Taleb and Citrini Tribune Trigger AI Panic, IBM Stocks Plunge by Biggest Drop in 25 Years

On Monday, another AI “panic trade” erupted, with growing concerns about the disruptive power of artificial intelligence causing stock prices to fall in delivery, payment, and software companies, and resulting in IBM’s stock experiencing its biggest drop in 25 years.
The panic began when a little-known firm called Citrini Research released a bearish report over the weekend.
The report, published on social media on Sunday, outlined potential risks to various sectors of the global economy through hypothetical future scenarios, specifically highlighting the difficulties faced by food delivery services and credit card companies.
On Monday, AI startup Anthropic stated in a blog post that its Claude Code tool could help modernize COBOL, an outdated programming language that primarily runs on IBM computers.
Finally, Nassim Taleb warned that as the AI rally enters a fragile phase, investors should prepare for increased volatility and even bankruptcies in the software industry.
IBM shares closed down 13%, marking their biggest single-day drop since 2000. DoorDash, American Express, KKR, and Blackstone all saw their shares fall by at least 6%. Other companies mentioned in the article, including Uber, Mastercard, Visa, Capital One, and Apollo Global Management, all saw their shares fall by 4% or more.
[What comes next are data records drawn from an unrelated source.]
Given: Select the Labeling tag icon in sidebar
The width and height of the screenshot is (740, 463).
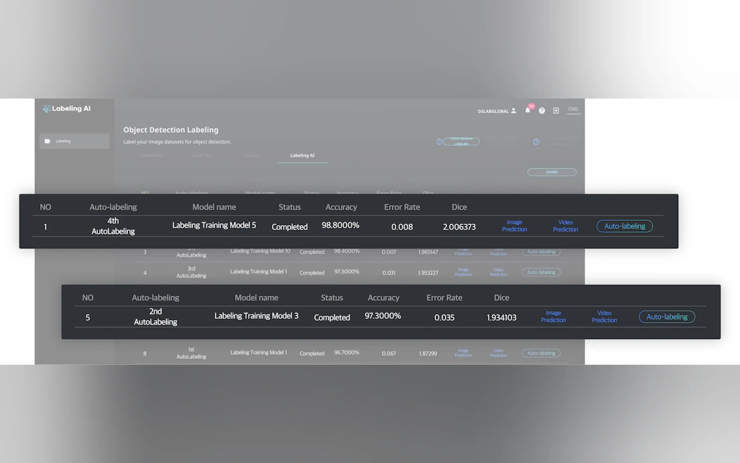Looking at the screenshot, I should point(47,141).
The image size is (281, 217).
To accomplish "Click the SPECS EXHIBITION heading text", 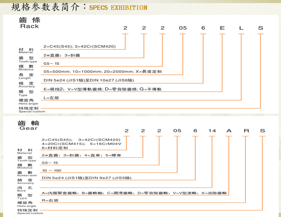I will 118,8.
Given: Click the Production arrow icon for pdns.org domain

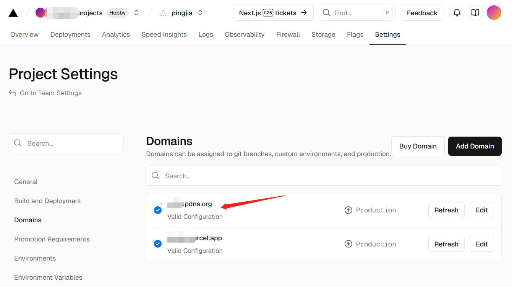Looking at the screenshot, I should click(x=348, y=210).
Citrini Research, founded by James Van Gillen, proposed a scenario where, by June 2028, the disruptive impact of artificial intelligence will lead to mass white-collar unemployment, declining consumer spending, software mortgage defaults, and economic contraction. However, the report explicitly states—”The following are hypothetical scenarios, not predictions.”
Among the various outcomes discussed in this “thought exercise,” Citrini proposed a scenario where the dominance of food delivery apps like DoorDash and Uber Eats is replaced by alternatives based on “ambience coding.”
Responding to Citrini on the X Forum, DoorDash co-founder Andy Fang stated, “We firmly believe that intelligent commerce will revolutionize the entire industry. The industry landscape is changing, and we need to adapt to this change.”
Citrini’s report describes a potential scenario where AI agents save users money by eliminating transaction fees charged by payment processing companies like Mastercard and Visa.
The report states, “We are confident that some of these scenarios will not materialize. As investors, we still have time to assess how much of our portfolio is built on assumptions that will not be realized a decade from now.”
This unsettling illustration has exacerbated anxiety in the stock market. In recent weeks, the stock market has been repeatedly battered by concerns about the disruptive impact of artificial intelligence and geopolitical instability.
While software companies have been hit hardest, stocks of insurance brokers, private lending firms, cybersecurity companies, and even real estate services companies have also been caught in the so-called “AI panic trading.”
However, analysts, strategists, and investors also warn that these reactions are largely exaggerated and likely overestimate any current risks associated with artificial intelligence.